A “Jack Coat” is the 18th century term for what we now call a “jacket.” They are an outer waist length sleeved torso garment that opens in the front. Low status civilians such as laborers, apprentices, sailors, servants, and the like wore jack coats because, containing less fabric, they were cheaper that the thigh length sleeved waistcoat or the knee length frock coat. Obediah Mead was wearing his on the farm when he was killed by Connecticut Tories in 1779.
While we are all familiar with the glorious blue and red regimental coat, they were very much a 1777 to 1779 Northern Department thing. The economics of war forced the Southern Department to seek a more economical alternative. In November of 1780, Major General von Steuben “tormented” Virginia into issuing a similar garment, also blue, but probably with red cuffs and collar. Nathaniel Greene Papers, Vol. VI, p. 584. In early January of 1781, Nathaniel Greene ordered the magazine at Cross Creek, N.C. (now Fayetteville, N.C.) to whip up 400 of the Carolina models and deliver them to the army posthaste. Nathaniel Greene Papers, Vol. VII, p. 81. Virginia issued a second run of them in January 1781.

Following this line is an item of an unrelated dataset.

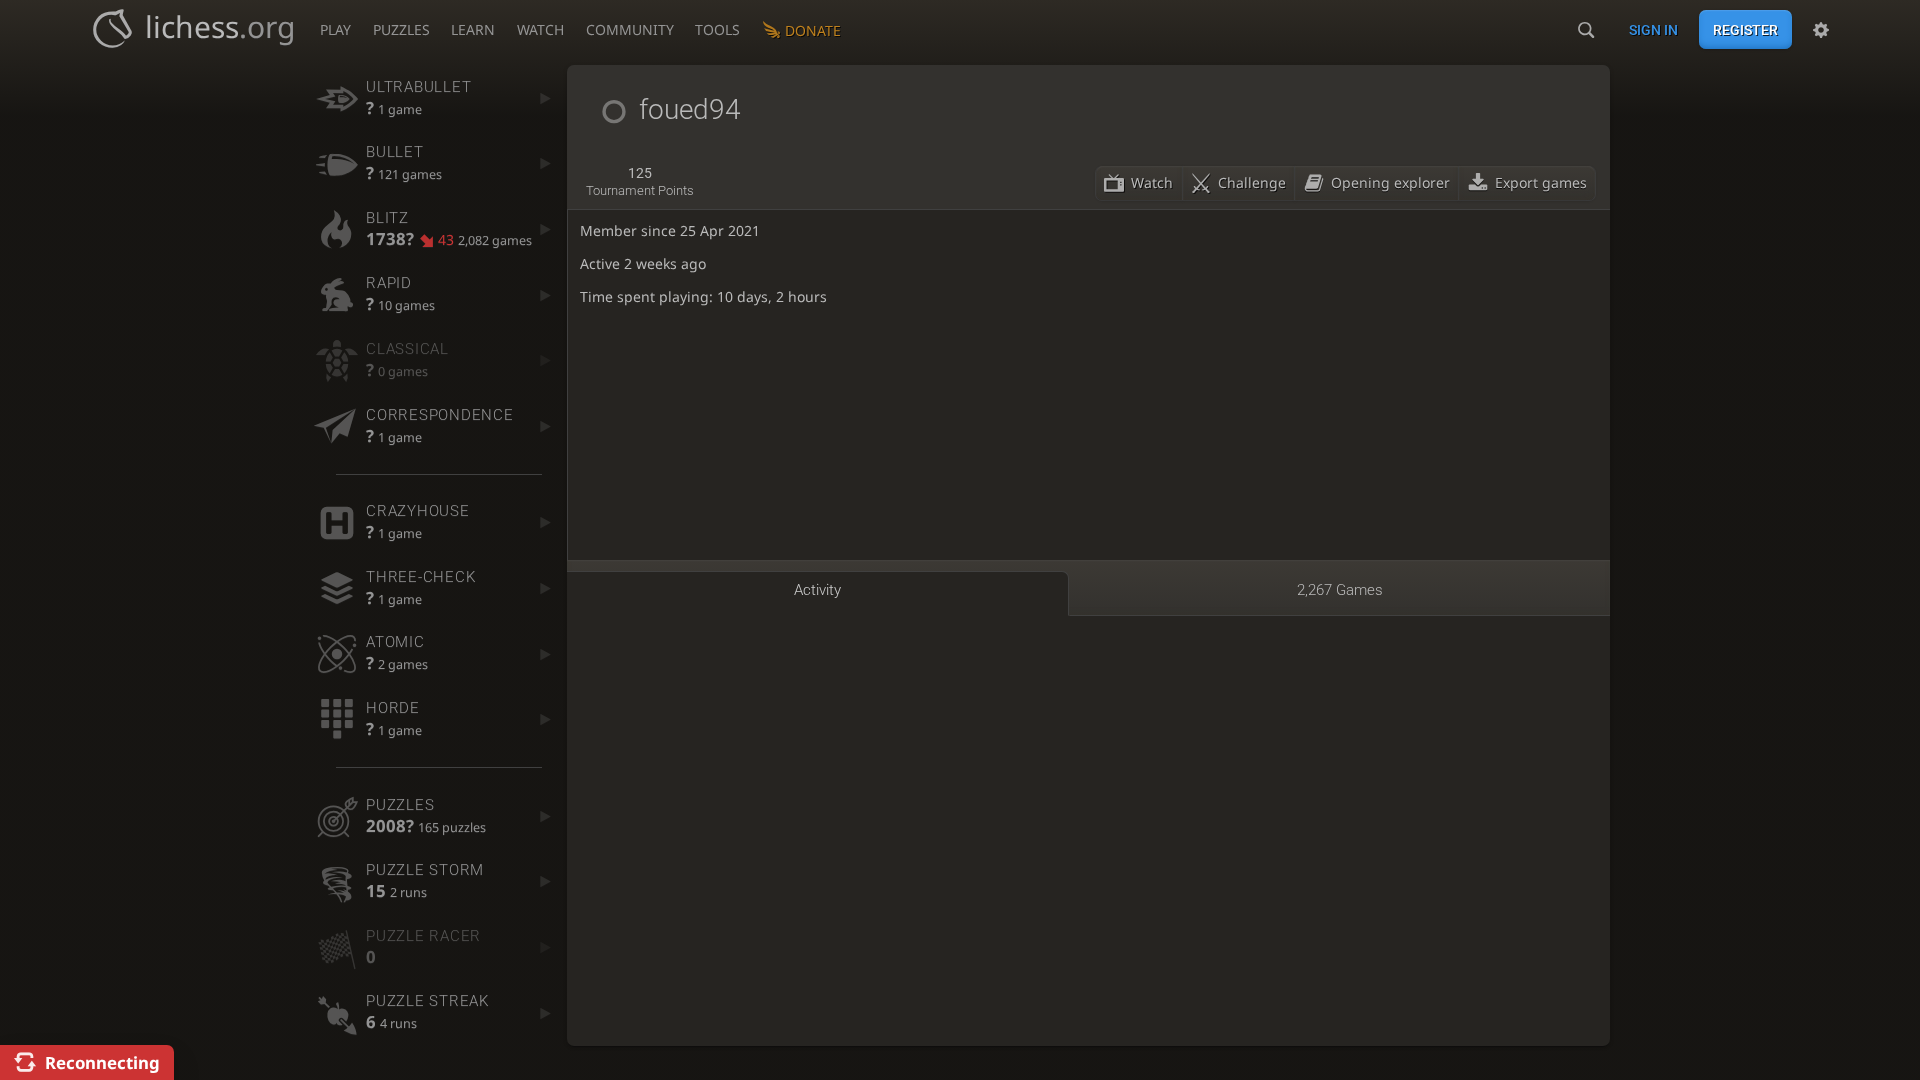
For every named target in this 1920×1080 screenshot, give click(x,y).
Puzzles (401, 29)
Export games (1541, 182)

The Letter from Richard Campbell to Thomas Jefferson, April 3, 1781, Founders Online. These jackets were nicknamed the “hell-fire Blues” jacket, according to a first person account at RevWarApps. While Katcher, Uniforms of the Continental Army, says correctly that a brown osnaburg version was suggested in April of 1781 because of the lack of blue wool, a large supply came in a week later, and so Gaskins and Posey’s battalions, as Continentals, were probably wearing these. Revolutionary Virginia. As Continentals, Posey’s and Gaskins’ Battalions were probably wearing these.